> **Written task 1**
Using the lyrics data page, explain why it calls the two data sets nested data frames.
> **Written task 2**
In the lyrics data page, rewrite the part from "The taylor_all_songs and" to "select(album_name, track_name, lyrics)", changing "list-column" to "nested column".
> **Written task 3**
In the lyrics data page, how many rows does the printed track_lyrics tibble have?

> **Given passage**
======
Working with lyrics data

The taylor_all_songs and taylor_album_songs data sets contain the lyrics for each of Taylor Swift’s songs, as well as audio characteristics. In each data set, the lyrics are stored as a list-column.

library(taylor)
library(dplyr)

track_lyrics <- taylor_album_songs %>%
  select(album_name, track_name, lyrics)

track_lyrics
#> # A tibble: 240 × 3
#>    album_name   track_name                 lyrics           
#>    <chr>        <chr>                      <list>           
#>  1 Taylor Swift Tim McGraw                 <tibble [55 × 4]>
#>  2 Taylor Swift Picture To Burn            <tibble [33 × 4]>
#>  3 Taylor Swift Teardrops On My Guitar     <tibble [36 × 4]>
#>  4 Taylor Swift A Place In This World      <tibble [27 × 4]>
#>  5 Taylor Swift Cold As You                <tibble [24 × 4]>
#>  6 Taylor Swift The Outside                <tibble [37 × 4]>
#>  7 Taylor Swift Tied Together With A Smile <tibble [36 × 4]>
#>  8 Taylor Swift Stay Beautiful             <tibble [51 × 4]>
#>  9 Taylor Swift Should've Said No          <tibble [44 × 4]>
#> 10 Taylor Swift Mary's Song (Oh My My My)  <tibble [38 × 4]>
#> # ℹ 230 more rows

In other words, both taylor_all_songs and taylor_ablum_songs are nested data frames. Each has one row per track, and the lyrics for each track are are stored in another data frame nested within each row.
======
> **Stored data**

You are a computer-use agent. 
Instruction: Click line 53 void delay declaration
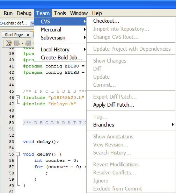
======
> **Exercise result 1**
Each data set has one row per track, and the lyrics are stored as a list-column. So the lyrics for each track form a separate data frame nested within that track's row.

> **Exercise result 2**
The taylor_all_songs and taylor_album_songs data sets contain the lyrics for each of Taylor Swift’s songs, as well as audio characteristics. In each data set, the lyrics are stored as a nested column.

library(taylor)
library(dplyr)

track_lyrics <- taylor_album_songs %>%
  select(album_name, track_name, lyrics)

> **Exercise result 3**
It has 240 rows.